Johnston was looking over the edge of the platform. "If the king's display is taking place down there I can see no sign of it."

"How stupid of us!" e.j.a.c.u.l.a.t.ed Branasko. "Of course, clouds sufficiently dense to hide the sun from Alpha would also prevent us from seeing the display below. I ought to----"

He was interrupted by a grand outburst of harmony. The whole earth seemed to vibrate with sublime melody. "Our blunder has not been discovered yet," finished Branasko, after a pause, "else the fete down below would have been over. I am cold; shall we go inside?"

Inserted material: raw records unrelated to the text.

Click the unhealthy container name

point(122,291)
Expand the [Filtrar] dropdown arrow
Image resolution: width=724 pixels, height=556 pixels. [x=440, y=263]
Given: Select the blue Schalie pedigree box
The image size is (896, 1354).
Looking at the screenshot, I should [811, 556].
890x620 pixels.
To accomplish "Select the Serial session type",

Johnston's answer was taken out of his mouth by a loud rattling beneath the floor, near the wheel he had just turned; the sun shook spasmodically for an instant, and its entire surface was faintly illuminated, but the light failed signally.

"It must have been an extra current of electricity sent to relight the lamps," remarked Johnston; and, as he concluded, the sun trembled again, and another flash and failure occurred. "Look," cried the American, "the clouds are thinning; see the lights below! They have discovered the accident!"

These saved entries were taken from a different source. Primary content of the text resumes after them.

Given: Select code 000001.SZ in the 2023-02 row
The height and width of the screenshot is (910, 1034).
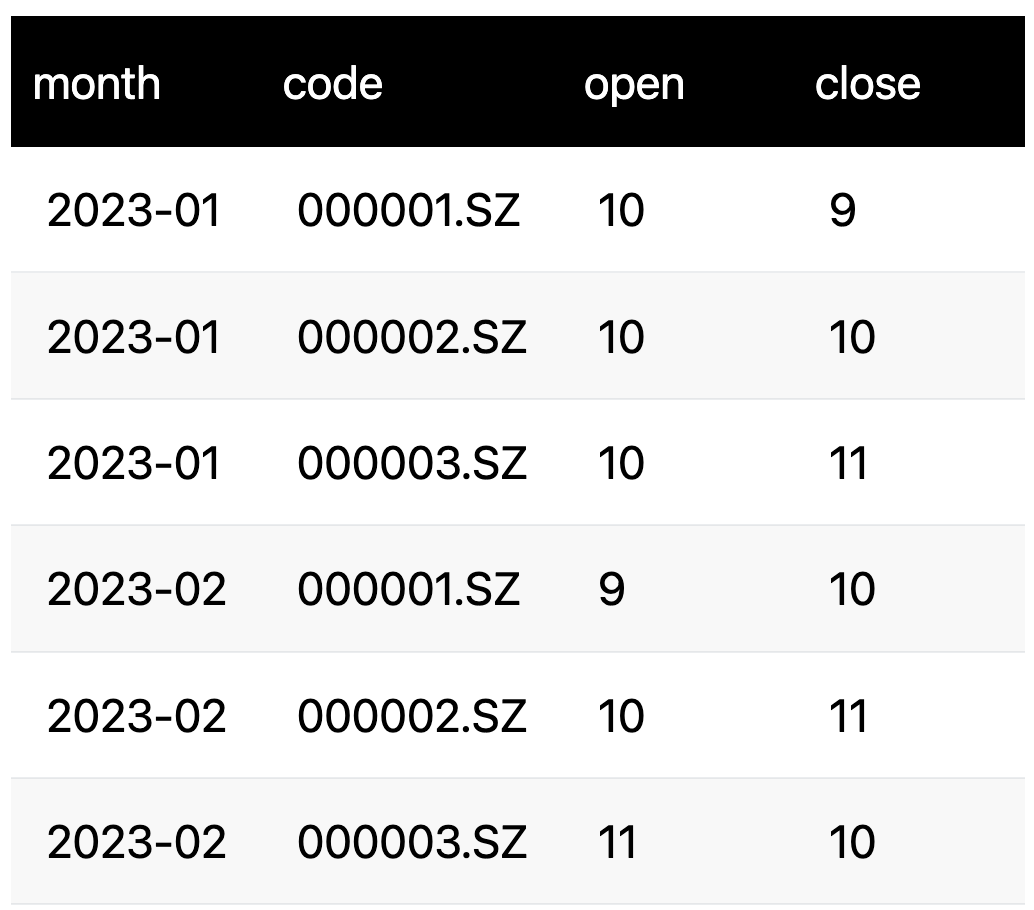Looking at the screenshot, I should [409, 590].
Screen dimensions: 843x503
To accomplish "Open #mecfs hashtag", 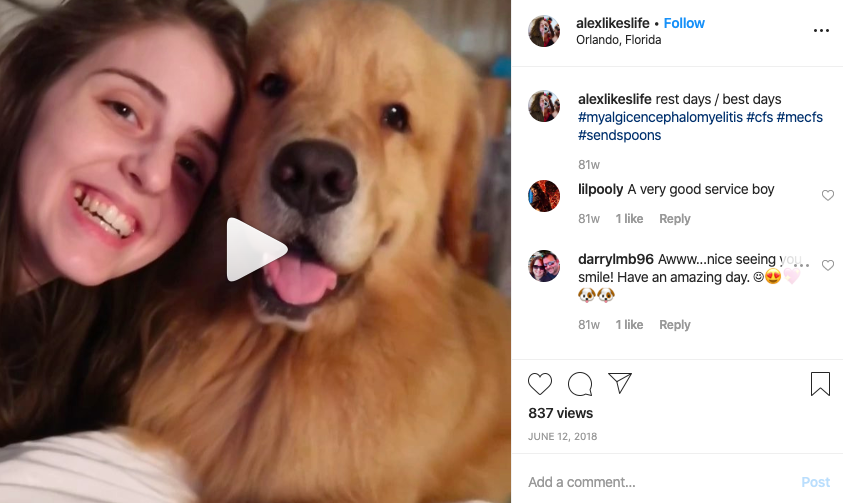I will tap(799, 117).
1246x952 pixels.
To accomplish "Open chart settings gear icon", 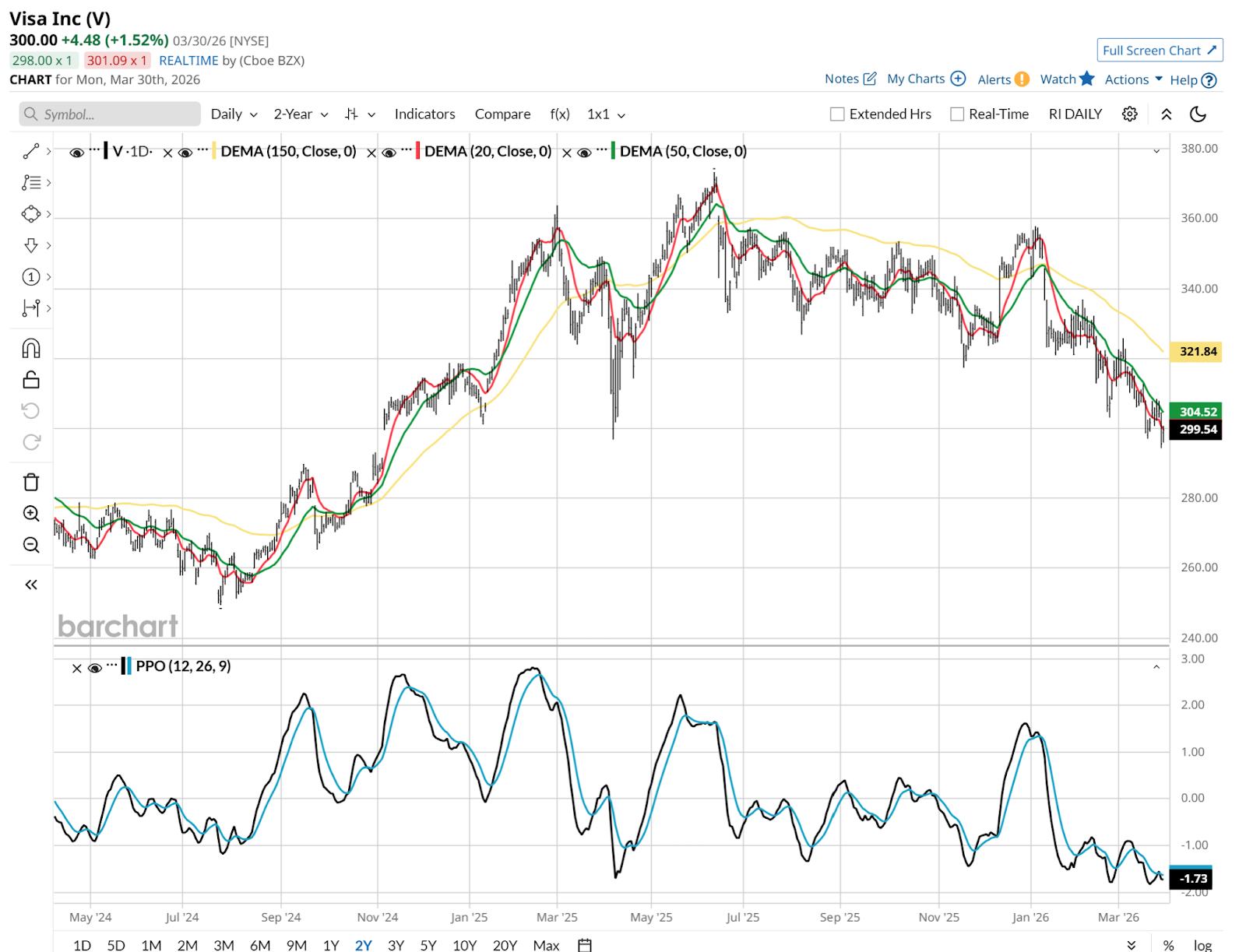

They both leaned over the railing and looked below. As far as the eye could reach, within the arc of their vision, they could see fitful lights flashing up, here and there, and going out again. And then they heard faint sounds of crashing masonry and the condensed roar of human voices, which seemed to come from above rather than from below. The Alphian turned. "I cannot stand the cold," he said.

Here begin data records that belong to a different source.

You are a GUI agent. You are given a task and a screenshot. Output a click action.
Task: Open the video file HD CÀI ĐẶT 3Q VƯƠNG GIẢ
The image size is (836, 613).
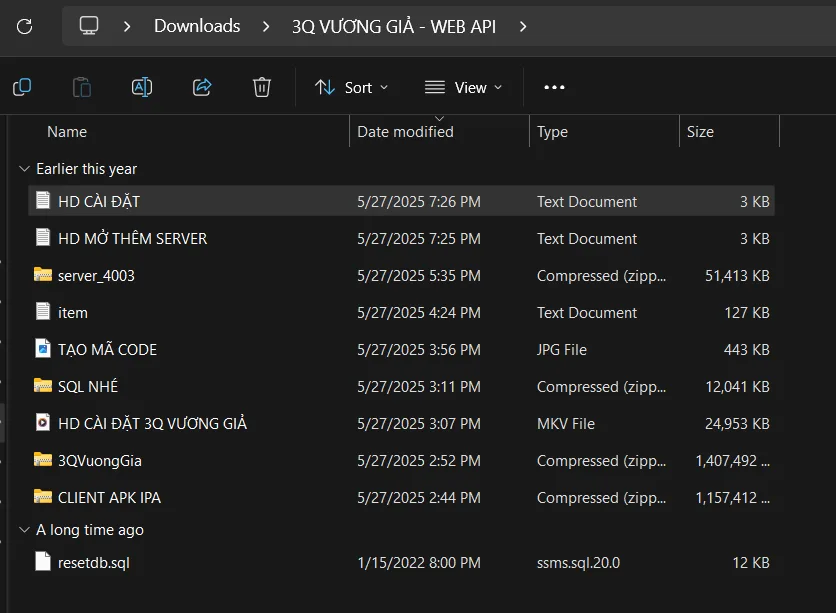click(140, 423)
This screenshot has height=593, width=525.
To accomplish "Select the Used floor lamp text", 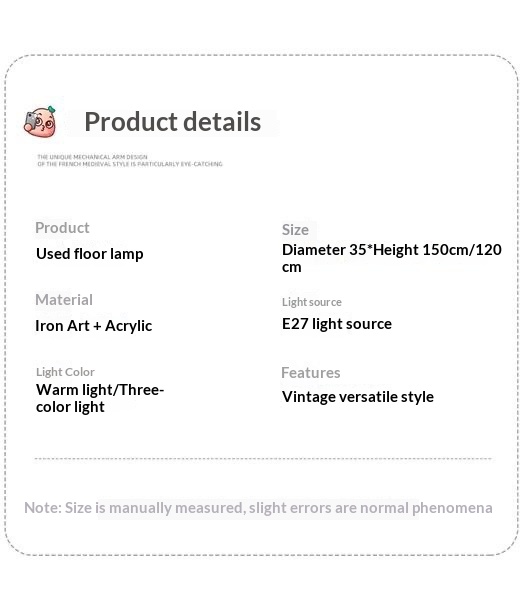I will coord(90,254).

Johnston followed him. The rapid motion of the swinging sphere made him dizzy, and he caught Branasko's arm to keep from falling.

"How can we tell when we go over the wall?" he asked anxiously.

"We shall have to guess at it," was the answer. "At any rate we must be near the lower door so as to get out quickly if it is necessary to do so to escape detection."

In the darkness they slowly made their way down the stairs to the great room.

"There ought to be some way of making a light," said the Alphian, and his voice sounded loud and hollow in the empty chamber. After several failures to find the stairs they descended to the door they had entered.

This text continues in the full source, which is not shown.